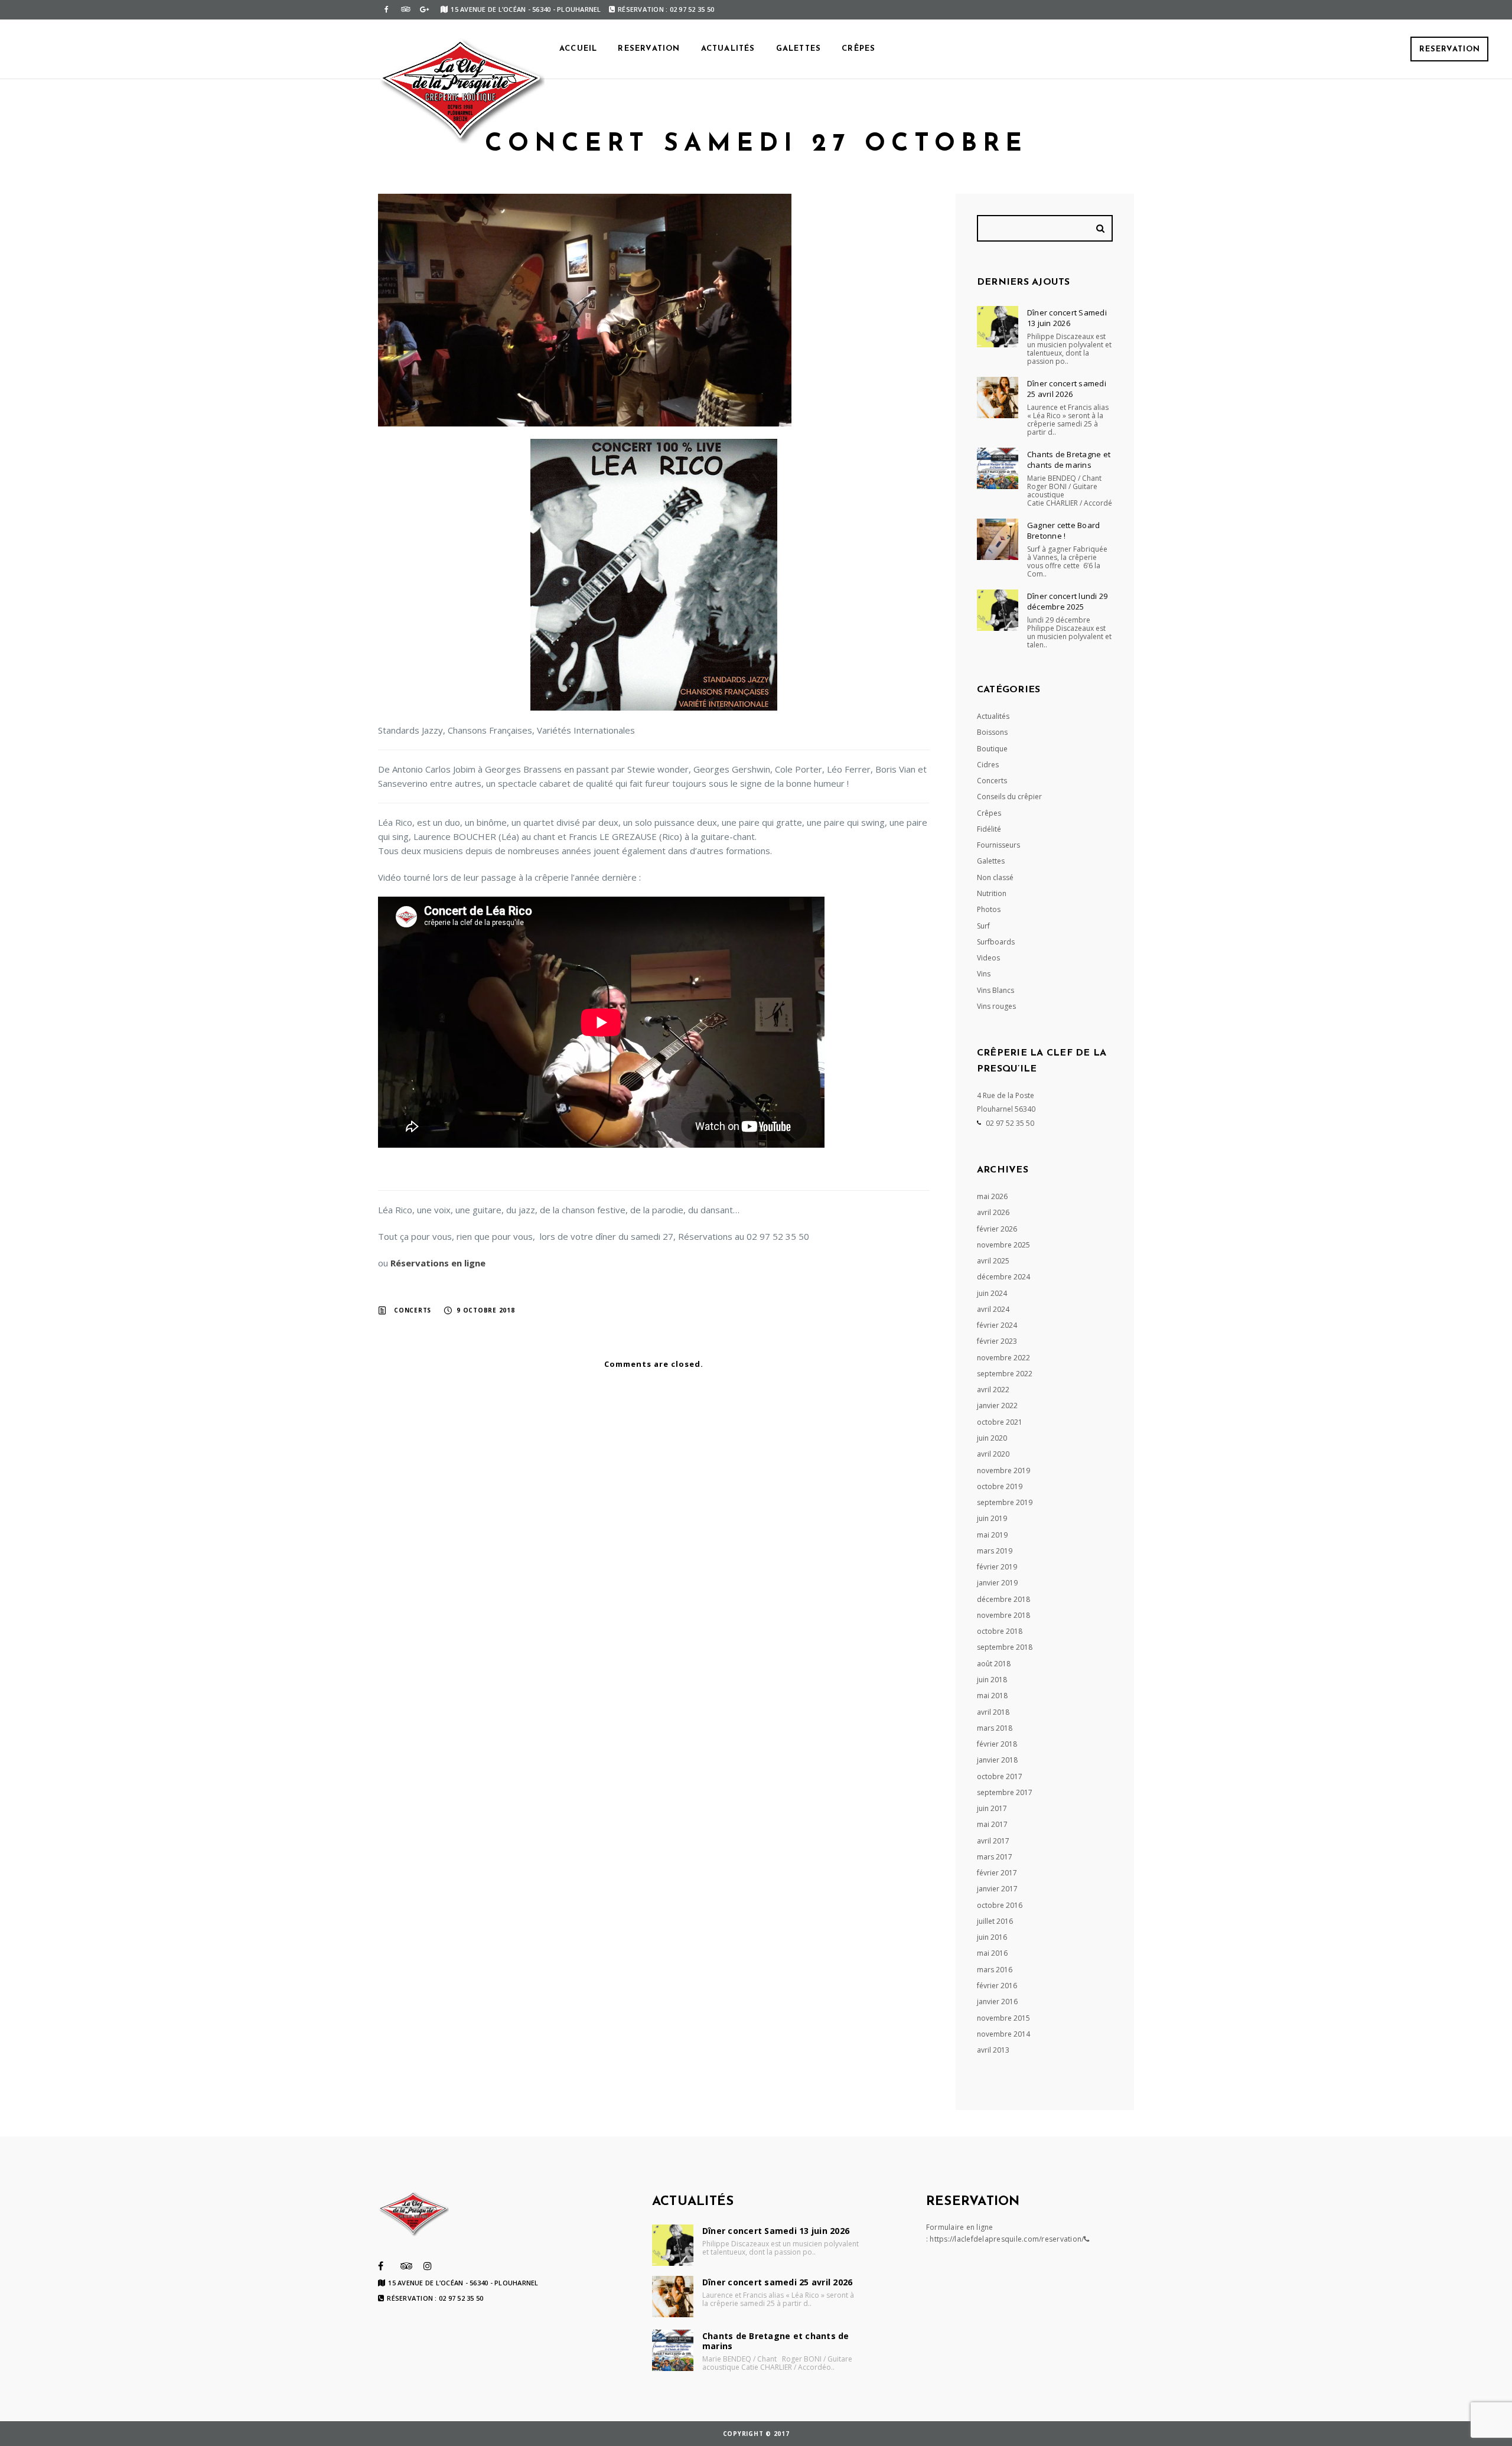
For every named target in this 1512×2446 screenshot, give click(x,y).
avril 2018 (993, 1712)
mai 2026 (992, 1196)
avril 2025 (993, 1261)
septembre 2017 (1004, 1792)
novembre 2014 (1003, 2034)
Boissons (992, 732)
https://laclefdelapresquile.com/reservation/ (1007, 2239)
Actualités (728, 49)
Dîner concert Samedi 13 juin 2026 (1067, 317)
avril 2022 (993, 1390)
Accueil (578, 49)
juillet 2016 (995, 1921)
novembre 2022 (1003, 1358)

━━━━━━

*TASK REQUIREMENTS*
Return the listing exactly as it appears, excluding any image.

*SOLUTION TO THIS EXERCISE*
For every named target in this 1512×2446 screenshot, give click(x,y).
avril 2018 (993, 1712)
mai 2026 (992, 1196)
avril 2025 (993, 1261)
septembre 2017 (1004, 1792)
novembre 2014 (1003, 2034)
Boissons (992, 732)
https://laclefdelapresquile.com/reservation/ (1007, 2239)
Actualités (728, 49)
Dîner concert Samedi 13 juin 2026 (1067, 317)
avril 2022 (993, 1390)
Accueil (578, 49)
juillet 2016 (995, 1921)
novembre 2022 (1003, 1358)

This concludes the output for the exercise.